## About this exercise
Please return the whole listing exactly.
====
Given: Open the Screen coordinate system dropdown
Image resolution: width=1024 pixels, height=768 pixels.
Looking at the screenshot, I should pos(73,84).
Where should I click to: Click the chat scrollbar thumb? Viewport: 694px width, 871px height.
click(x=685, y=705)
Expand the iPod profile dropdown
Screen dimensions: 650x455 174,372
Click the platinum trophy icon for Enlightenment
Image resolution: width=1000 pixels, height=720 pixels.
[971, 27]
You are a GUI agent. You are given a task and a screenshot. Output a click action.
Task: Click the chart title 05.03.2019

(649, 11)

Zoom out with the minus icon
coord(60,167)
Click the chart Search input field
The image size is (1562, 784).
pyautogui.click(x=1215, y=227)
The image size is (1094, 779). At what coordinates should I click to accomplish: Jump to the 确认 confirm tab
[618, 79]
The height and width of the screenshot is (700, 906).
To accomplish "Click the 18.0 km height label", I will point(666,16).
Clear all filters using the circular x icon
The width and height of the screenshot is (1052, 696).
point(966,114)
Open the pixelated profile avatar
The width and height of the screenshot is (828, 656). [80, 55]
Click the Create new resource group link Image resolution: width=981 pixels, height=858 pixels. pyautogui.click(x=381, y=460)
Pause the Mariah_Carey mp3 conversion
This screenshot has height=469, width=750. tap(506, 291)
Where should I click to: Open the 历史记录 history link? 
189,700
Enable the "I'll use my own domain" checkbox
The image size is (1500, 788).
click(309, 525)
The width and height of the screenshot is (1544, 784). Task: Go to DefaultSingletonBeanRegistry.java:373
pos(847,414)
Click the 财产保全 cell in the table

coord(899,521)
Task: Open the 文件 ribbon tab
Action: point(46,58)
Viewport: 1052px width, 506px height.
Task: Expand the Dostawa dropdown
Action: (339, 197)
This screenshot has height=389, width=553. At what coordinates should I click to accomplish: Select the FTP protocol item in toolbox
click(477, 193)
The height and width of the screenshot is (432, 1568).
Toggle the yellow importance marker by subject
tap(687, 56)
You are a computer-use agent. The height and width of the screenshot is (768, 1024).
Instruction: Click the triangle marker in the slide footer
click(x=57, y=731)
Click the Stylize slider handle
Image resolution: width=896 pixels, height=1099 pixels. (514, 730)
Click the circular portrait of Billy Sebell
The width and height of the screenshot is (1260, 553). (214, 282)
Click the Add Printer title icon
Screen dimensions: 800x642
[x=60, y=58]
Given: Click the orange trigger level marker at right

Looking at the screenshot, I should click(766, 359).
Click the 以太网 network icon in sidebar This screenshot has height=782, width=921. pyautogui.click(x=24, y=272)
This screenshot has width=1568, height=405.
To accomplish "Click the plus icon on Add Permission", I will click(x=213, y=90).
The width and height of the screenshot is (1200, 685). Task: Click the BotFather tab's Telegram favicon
====
## Expected answer
Given: Open the Screen coordinate system dropdown
Image resolution: width=1024 pixels, height=768 pixels.
Looking at the screenshot, I should pos(73,84).
Where should I click to: Click the chat scrollbar thumb? Viewport: 694px width, 871px height.
click(x=685, y=705)
Expand the iPod profile dropdown
Screen dimensions: 650x455 174,372
Click the platinum trophy icon for Enlightenment
Image resolution: width=1000 pixels, height=720 pixels.
[971, 27]
You are a GUI agent. You are given a task and a screenshot. Output a click action.
Task: Click the chart title 05.03.2019

(649, 11)

Zoom out with the minus icon
coord(60,167)
Click the chart Search input field
The image size is (1562, 784).
pyautogui.click(x=1215, y=227)
The image size is (1094, 779). At what coordinates should I click to accomplish: Jump to the 确认 confirm tab
[618, 79]
The height and width of the screenshot is (700, 906).
To accomplish "Click the 18.0 km height label", I will point(666,16).
Clear all filters using the circular x icon
The width and height of the screenshot is (1052, 696).
point(966,114)
Open the pixelated profile avatar
The width and height of the screenshot is (828, 656). [80, 55]
Click the Create new resource group link Image resolution: width=981 pixels, height=858 pixels. pyautogui.click(x=381, y=460)
Pause the Mariah_Carey mp3 conversion
This screenshot has height=469, width=750. tap(506, 291)
Where should I click to: Open the 历史记录 history link? 
189,700
Enable the "I'll use my own domain" checkbox
The image size is (1500, 788).
click(309, 525)
The width and height of the screenshot is (1544, 784). Task: Go to DefaultSingletonBeanRegistry.java:373
pos(847,414)
Click the 财产保全 cell in the table

coord(899,521)
Task: Open the 文件 ribbon tab
Action: point(46,58)
Viewport: 1052px width, 506px height.
Task: Expand the Dostawa dropdown
Action: (339, 197)
This screenshot has height=389, width=553. At what coordinates should I click to accomplish: Select the FTP protocol item in toolbox
click(477, 193)
The height and width of the screenshot is (432, 1568).
Toggle the yellow importance marker by subject
tap(687, 56)
You are a computer-use agent. The height and width of the screenshot is (768, 1024).
Instruction: Click the triangle marker in the slide footer
click(x=57, y=731)
Click the Stylize slider handle
Image resolution: width=896 pixels, height=1099 pixels. (514, 730)
Click the circular portrait of Billy Sebell
The width and height of the screenshot is (1260, 553). (214, 282)
Click the Add Printer title icon
Screen dimensions: 800x642
[x=60, y=58]
Given: Click the orange trigger level marker at right

Looking at the screenshot, I should click(766, 359).
Click the 以太网 network icon in sidebar This screenshot has height=782, width=921. pyautogui.click(x=24, y=272)
This screenshot has width=1568, height=405.
To accomplish "Click the plus icon on Add Permission", I will click(x=213, y=90).
The width and height of the screenshot is (1200, 685). Task: Click the BotFather tab's Telegram favicon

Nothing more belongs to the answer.